Он прикурил очередную сигарету и беззаботно выдохнул дым прямо в лицо полковника.
Кхутукхту Яханци был главой Совета Министров Монголии. Это была чистая синекура, но Яханци был достаточно хитер, чтобы сделать свое положение значимым даже в такие времена. Утром он беседовал с Сепайловым и попросил его передать барону кое-какую информацию. Все выглядело так, словно они общались через посредников, хотя все те, кому нужно было это знать, знали, что это всего лишь формальность: ситуацию контролировал именно Унгерн.
— Яханци говорит, что что-то происходит в Улиассутае. Вчера прибыли двое всадников, у них были
— Кто распорядился дать им цары?
— По их словам, Казанцев.
— Хорошо, пусть Казанцев. И что?
— Там был бунт.
— Бунт? Вы уверены? Не просто... мелкие волнения?
Сепайлов покачал головой. Череп его имел странную форму — приплюснутый сверху, он напоминал седло.
— Погибли люди, генерал. Группа монголов, примерно девяносто человек, атаковала отряд из гарнизона Улиассутая. Отряду пришлось отразить атаку.
— Они были вооружены?
— Нет. Нет, это-то и странно. Они все были не вооружены. Один из прибывших в Ургу гонцов... — Он заколебался.
Унгерн затянулся сигаретой. Дым висел над ним, как ядовитый нимб.
— Да? — ободрил он. — Продолжайте.
— Он... он сказал Яханци, что они специально не взяли в руки оружие. У них оно было, но они предпочли обойтись без него. Они верили в то, что пули не причинят им вреда. И они напали на группу вооруженных солдат, размахивая талисманами и распевая какие-то лозунги.
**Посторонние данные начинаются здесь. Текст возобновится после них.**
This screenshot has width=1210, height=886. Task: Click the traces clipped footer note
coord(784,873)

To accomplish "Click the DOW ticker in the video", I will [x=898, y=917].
— Лозунги? Большевистские лозунги?
Сепайлов покачал головой.
— Нет, религиозные. Такие вещи вы понимаете куда лучше меня, ваше превосходительство. Но, по-моему, это те же молитвы, которые они бормочут, — я слышу их, когда прохожу мимо храмов. Какая-то абракадабра.
Унгерн несколько нетерпеливо кивнул. Он верил в молитвы. Это была вовсе не абракадабра. Он нервно затянулся. Сейчас он выкуривал до восьмидесяти сигарет в день. Он подумал о том, как будет жить, когда запасы иссякнут.